By cross-validation, the key parameters 'max_depth' and 'min_child_weight' (the minimum sum of weights of all observations required in a child to control overfitting) are set to be 7 and 1 respectively. Thus, the model achieved a score (rmse) of 0.86 on the validation dataset, which provides a reliable reference on the feature importance measure. Whereas, for actual prediction modeling the presion can be further improved by one-hot encoding and further parameter tuning.
import xgboost as xgb
from sklearn.grid_search import GridSearchCV
train_size = int(.8*len(data))
train, test = np.split(data.sample(frac=1), [train_size])
y_train = train.pop('price')
y_test = test.pop('price')
# cross-validation
cv_params = {'max_depth': [7,5], 'min_child_weight': [1,3]}
ind_params = {'learning_rate':.1,'n_estimators':1500, 'seed':0, 'subsample':0.8, 'colsample_bytree':0.8, 'objective':'reg:linear'}
optimized_GBM = GridSearchCV(xgb.XGBRegressor(**ind_params), cv_params, scoring = 'neg_mean_squared_error', cv=5, n_jobs = -1)
optimized_GBM.fit(train, y_train)
GridSearchCV(estimator=xgb.XGBRegressor(max_depth=3, learning_rate=0.15, n_estimators=1000, silent=True,
objective='reg:linear', booster='gbtree', n_jobs=-1, nthread=None, gamma=0,
min_child_weight=1, max_delta_step=0, subsample=0.8, colsample_bytree=0.8, colsample_bylevel=0.8,
reg_alpha=0, reg_lambda=1, scale_pos_weight=1, base_score=0.5, random_state=0, seed=0),
param_grid = cv_params, scoring='neg_mean_squared_error',n_jobs=1,iid=False, cv=5)

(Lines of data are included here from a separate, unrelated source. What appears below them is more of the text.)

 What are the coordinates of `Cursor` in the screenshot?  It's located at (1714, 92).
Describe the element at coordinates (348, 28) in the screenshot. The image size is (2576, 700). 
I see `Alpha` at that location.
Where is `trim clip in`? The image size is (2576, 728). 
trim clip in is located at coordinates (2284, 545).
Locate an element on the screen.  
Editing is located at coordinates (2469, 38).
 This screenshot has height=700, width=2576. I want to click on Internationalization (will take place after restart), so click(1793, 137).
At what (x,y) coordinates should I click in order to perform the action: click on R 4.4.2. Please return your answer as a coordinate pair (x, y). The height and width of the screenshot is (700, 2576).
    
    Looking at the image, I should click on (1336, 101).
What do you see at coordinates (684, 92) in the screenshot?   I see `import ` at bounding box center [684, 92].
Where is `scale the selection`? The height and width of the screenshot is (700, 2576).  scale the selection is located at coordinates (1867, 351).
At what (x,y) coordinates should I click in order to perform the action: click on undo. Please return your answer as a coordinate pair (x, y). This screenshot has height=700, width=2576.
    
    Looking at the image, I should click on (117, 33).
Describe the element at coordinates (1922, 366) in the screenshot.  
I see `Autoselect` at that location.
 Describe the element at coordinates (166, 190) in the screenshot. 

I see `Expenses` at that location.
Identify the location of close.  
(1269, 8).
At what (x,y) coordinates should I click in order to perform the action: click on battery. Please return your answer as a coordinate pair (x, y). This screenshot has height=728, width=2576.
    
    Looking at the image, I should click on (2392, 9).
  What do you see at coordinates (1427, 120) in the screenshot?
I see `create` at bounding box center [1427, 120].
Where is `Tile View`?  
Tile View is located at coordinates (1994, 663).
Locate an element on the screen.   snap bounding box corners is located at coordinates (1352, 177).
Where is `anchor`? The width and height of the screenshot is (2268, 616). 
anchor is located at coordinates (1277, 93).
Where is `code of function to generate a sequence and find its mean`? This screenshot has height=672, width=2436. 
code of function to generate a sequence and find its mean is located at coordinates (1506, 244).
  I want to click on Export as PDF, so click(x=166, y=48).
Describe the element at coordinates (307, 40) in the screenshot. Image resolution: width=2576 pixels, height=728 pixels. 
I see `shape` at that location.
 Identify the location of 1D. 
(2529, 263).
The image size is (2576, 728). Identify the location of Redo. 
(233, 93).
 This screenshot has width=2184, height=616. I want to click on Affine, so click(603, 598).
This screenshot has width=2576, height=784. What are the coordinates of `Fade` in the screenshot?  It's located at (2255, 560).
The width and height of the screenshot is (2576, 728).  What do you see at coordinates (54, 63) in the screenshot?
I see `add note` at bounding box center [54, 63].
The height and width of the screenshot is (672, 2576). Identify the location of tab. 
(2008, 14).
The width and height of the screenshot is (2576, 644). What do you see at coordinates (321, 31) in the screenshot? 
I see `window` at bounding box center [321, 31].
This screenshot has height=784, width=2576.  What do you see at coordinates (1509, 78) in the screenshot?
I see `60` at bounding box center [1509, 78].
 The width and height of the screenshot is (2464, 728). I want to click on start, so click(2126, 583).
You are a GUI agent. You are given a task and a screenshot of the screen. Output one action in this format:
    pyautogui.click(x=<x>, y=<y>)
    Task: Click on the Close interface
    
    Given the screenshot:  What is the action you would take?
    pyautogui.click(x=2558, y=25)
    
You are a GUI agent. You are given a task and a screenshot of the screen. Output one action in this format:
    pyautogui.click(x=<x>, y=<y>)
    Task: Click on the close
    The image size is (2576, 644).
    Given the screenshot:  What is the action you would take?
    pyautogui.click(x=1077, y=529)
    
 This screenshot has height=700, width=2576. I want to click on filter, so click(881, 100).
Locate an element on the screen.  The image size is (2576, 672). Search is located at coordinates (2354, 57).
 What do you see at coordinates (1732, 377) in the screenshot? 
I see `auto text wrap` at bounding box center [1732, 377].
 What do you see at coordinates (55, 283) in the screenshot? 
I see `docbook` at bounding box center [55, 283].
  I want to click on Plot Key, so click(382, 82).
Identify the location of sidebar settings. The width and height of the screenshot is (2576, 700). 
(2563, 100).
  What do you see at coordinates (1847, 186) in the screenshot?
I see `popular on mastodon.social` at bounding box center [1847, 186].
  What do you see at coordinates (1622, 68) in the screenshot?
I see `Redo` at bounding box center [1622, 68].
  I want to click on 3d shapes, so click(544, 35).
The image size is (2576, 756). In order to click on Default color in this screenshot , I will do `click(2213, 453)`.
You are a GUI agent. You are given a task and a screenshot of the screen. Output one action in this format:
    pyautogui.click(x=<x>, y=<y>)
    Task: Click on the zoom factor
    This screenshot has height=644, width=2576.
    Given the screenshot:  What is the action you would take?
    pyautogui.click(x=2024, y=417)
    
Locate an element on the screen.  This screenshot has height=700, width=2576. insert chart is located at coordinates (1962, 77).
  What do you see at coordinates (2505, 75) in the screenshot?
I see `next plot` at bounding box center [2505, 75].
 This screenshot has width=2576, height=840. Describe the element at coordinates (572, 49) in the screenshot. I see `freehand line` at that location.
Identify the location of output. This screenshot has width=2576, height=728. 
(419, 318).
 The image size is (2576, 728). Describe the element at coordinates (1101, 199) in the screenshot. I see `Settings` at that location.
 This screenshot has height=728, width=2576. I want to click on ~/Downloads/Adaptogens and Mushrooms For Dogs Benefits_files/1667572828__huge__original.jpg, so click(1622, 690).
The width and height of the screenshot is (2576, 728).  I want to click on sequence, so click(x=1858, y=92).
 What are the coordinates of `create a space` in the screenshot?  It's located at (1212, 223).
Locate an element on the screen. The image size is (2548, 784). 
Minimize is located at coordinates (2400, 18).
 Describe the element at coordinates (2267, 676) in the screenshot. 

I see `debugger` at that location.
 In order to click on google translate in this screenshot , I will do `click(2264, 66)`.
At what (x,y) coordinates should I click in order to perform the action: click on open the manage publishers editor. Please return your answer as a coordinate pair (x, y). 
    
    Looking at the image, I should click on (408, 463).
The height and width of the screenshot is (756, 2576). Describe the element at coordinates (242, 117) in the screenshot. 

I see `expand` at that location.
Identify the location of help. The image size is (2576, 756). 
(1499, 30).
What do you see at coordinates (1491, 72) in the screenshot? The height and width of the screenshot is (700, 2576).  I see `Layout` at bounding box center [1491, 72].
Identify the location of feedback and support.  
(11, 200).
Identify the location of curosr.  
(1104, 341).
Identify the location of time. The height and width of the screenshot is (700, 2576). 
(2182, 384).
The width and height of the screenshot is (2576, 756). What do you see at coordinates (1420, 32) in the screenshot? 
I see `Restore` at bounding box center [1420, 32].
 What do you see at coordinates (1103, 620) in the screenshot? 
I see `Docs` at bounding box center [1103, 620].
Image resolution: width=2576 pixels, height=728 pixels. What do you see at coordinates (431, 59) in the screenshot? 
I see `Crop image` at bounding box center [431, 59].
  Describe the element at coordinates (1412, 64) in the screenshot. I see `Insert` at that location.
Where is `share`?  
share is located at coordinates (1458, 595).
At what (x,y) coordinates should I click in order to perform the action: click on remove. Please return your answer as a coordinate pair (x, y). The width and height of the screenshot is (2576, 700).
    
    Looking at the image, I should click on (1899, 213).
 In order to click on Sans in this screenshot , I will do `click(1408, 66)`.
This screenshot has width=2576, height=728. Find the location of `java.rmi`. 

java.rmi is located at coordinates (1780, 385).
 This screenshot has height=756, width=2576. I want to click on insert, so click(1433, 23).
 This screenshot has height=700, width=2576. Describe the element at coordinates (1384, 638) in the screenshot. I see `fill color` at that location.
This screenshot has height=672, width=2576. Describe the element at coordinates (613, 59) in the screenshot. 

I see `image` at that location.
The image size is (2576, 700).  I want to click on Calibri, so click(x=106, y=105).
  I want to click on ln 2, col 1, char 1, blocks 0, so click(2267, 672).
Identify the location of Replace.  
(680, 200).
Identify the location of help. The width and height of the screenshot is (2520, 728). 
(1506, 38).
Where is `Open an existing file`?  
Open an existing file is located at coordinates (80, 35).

print(optimized_GBM.grid_scores_)
# fit
model = xgb.XGBRegressor(max_depth=7, learning_rate=0.1, n_estimators=1500, silent=True,
objective='reg:linear', booster='gbtree', n_jobs=-1, nthread=None, gamma=0,
min_child_weight=1, max_delta_step=0, subsample=0.8, colsample_bytree=0.8, colsample_bylevel=0.8,
reg_alpha=0, reg_lambda=1, scale_pos_weight=1, base_score=0.5, random_state=0, seed=0)
model.fit(train,y_train)
y_pred = model.predict(test)
model.score(test, y_test)
imp = pd.Series(model.feature_importances_)
sorting = np.argsort(imp)[::-1]
feat_imp = imp[sorting]
names = list(train.columns[sorting])
plt.figure(figsize =(12,8))
feat_imp.plot(kind='barh', title='Feature Importances for XGboost Regression')
plt.yticks(range(train.shape[1]),names)
plt.savefig('2.png')
feat_imp.index = names
print(feat_imp)
It can be observed the performance (power) and the depreciation of the used car (used year and mileage) are the most important features, followed by the brand and type for the vehicle, which is close to intuition. Besides, notRepairedDamage, fuel and gearbox are relatively less important. In fact, the distribution of data over these categories are skewed and with a lot of missing, since not every private seller is familiar with such features.
Further Steps¶
In the previous analysis, the influence of 8 features on used-car market price was discussed. Based on the current progress, this project may go further in the next steps.
For a more precise prediction model, we should employ one-hot encoding to use indicator variables to represent categorical labels. Moreover, the hyperparameters for xgboost regression can be further tuned by cross-validation. Other non-parametric model like neural network or kernel regression can also be tried. In addition, a more flexible price evaluation should return an interval prediction as price range instead of a point estimator, bayesian methods could be considered for the interval estimation.
Furthermore, a recommender system could be built in order to recommend features for car search by the potential buyers. This service would be valuable for users who has little experience with car or with the used-car market. For example, one can input a price range and a vehicle type preference, and we can recommend several brands that he or she may consider when the buyer is not sure about what to look at. This task is possible to be accomplished by matrix factorization.